The season just played in England has been hailed as the best ever in the Premier League. That was a campaign in which the top two clubs accumulated 195 points between them, the third place team trailed 25 points behind and there was an incredible gap of 86 points between top and bottom. You might remember when La Liga was damned as an uncompetitive two-team league for just that sort of thing. After last season’s successes in Europe, the Premier League’s cheerleaders were able to adapt the arguments used against it for the previous decade.

Of course there has been more than blind optimism behind the Premier League’s commercial success. Since 1992 it has been superbly packaged and marketed. Relationships have been built around the world, the quality of the TV production is superior to the Spanish and the players bring an extra international element. The organisation has a standard of professionalism that eludes La Liga where match rounds are scheduled bafflingly late. I write awaiting news of when the Spanish season starts but I have Premier League dates confirmed in my diary until the end of October. Sky and BT bought their Premier League packages more than a year before La Liga even invited them to bid for contracts which were supposed to start at the same time.

And then there are the empty seats. If I could change one thing about Spanish football it would be hierarchy’s contemptuous attitude to fans, particularly those who travel away. Football is like comedy to the extent that we enjoy watching it more with other people from whom we take our cues.

Celta Vigo vs Athletic Club might be technically superior to Brighton vs Bournemouth but it remains tougher to sell if the Spanish match is played in front of 13,000 while the English game gets more than 30,000 in the same sized stadium. West Ham and Newcastle have both seen frosty relations between owners and fans but still regularly attract around 60,000 and 52,000 respectively. Espanyol’s impressive surge to Europa League qualification saw them go nine unbeaten to finish the season but fewer than 16,000 watched them against Celta Vigo whereas 26,000 turned up on the last day against Real Sociedad. The supporters exist but lots of them are reluctant to turn up every week. Empty seats make bad television.

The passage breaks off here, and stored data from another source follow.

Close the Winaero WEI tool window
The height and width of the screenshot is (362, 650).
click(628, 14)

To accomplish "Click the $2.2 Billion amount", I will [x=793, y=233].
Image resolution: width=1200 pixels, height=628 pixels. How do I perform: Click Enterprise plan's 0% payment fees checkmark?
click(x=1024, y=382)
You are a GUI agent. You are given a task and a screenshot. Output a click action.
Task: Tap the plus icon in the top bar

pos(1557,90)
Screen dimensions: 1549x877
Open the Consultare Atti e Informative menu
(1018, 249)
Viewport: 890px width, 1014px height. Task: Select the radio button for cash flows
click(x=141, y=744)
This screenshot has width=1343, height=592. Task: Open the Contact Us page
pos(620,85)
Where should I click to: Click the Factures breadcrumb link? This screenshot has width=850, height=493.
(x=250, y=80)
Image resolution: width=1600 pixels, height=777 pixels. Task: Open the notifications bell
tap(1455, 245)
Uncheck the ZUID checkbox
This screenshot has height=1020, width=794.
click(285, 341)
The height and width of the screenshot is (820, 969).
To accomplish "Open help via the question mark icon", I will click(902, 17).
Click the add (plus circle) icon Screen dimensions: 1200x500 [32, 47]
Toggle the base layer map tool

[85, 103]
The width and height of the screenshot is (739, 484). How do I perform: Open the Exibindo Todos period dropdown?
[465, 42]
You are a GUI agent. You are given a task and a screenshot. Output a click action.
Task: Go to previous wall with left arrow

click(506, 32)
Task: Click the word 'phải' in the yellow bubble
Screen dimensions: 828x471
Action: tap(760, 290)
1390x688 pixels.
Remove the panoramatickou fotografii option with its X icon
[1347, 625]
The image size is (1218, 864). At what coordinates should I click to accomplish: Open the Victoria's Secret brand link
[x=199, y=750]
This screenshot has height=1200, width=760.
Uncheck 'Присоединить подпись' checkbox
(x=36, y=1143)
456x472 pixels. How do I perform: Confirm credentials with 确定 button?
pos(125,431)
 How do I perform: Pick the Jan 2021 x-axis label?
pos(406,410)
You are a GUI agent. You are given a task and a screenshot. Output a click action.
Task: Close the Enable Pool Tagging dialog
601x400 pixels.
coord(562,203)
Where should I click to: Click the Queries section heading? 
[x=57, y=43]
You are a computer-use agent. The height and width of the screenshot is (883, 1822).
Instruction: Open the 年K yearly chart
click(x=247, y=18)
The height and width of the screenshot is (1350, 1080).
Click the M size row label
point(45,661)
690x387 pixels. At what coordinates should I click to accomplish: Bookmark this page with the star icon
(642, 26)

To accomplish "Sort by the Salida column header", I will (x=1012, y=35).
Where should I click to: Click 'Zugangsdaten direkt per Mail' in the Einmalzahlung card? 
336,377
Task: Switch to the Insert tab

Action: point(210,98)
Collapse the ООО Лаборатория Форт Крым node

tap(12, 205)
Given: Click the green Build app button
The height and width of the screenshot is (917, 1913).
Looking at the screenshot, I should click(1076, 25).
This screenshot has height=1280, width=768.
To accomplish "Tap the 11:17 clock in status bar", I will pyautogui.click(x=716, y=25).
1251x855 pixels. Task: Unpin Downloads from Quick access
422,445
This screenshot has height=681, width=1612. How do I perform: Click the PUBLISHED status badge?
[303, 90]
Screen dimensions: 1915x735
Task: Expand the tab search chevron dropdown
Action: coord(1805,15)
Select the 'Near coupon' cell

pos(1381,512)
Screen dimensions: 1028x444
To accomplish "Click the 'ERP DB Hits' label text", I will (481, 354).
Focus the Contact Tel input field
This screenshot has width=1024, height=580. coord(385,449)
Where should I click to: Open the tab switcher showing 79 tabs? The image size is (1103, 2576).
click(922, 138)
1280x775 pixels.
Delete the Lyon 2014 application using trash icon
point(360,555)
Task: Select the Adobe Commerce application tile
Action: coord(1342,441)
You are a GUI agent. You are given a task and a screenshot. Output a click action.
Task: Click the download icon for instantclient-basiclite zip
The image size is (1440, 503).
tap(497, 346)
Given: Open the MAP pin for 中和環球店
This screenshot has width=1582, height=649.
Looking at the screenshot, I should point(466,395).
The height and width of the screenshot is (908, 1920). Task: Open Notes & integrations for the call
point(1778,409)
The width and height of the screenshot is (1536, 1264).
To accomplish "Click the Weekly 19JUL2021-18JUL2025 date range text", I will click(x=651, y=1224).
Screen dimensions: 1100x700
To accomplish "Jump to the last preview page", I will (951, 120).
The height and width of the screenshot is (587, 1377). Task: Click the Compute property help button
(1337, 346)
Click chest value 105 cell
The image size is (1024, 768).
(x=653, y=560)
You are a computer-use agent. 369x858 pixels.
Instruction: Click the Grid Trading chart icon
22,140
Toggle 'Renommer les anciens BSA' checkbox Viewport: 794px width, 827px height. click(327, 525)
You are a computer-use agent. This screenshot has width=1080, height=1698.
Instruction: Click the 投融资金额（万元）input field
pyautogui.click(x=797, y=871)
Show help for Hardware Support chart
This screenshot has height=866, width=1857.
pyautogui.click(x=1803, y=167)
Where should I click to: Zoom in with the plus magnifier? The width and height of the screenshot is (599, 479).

Hopefully this blog will soon be out of date and a channel close to you will be announcing a La Liga deal soon – after all Bale’s fans in Wales need some way of seeing him sitting in the stand at the Bernabeu staring at his phone. I am told that La Liga have spoken to Amazon who have bought into the UK domestic market but the American giants played no significant role in the Premier League’s overseas sale, and they didn’t get that rich by being generous. The harsh reality is that the English market is lucrative only for English clubs and that the likes of you and me don’t matter much to league chief Javier Tebas and his fellow La Liga powerbrokers.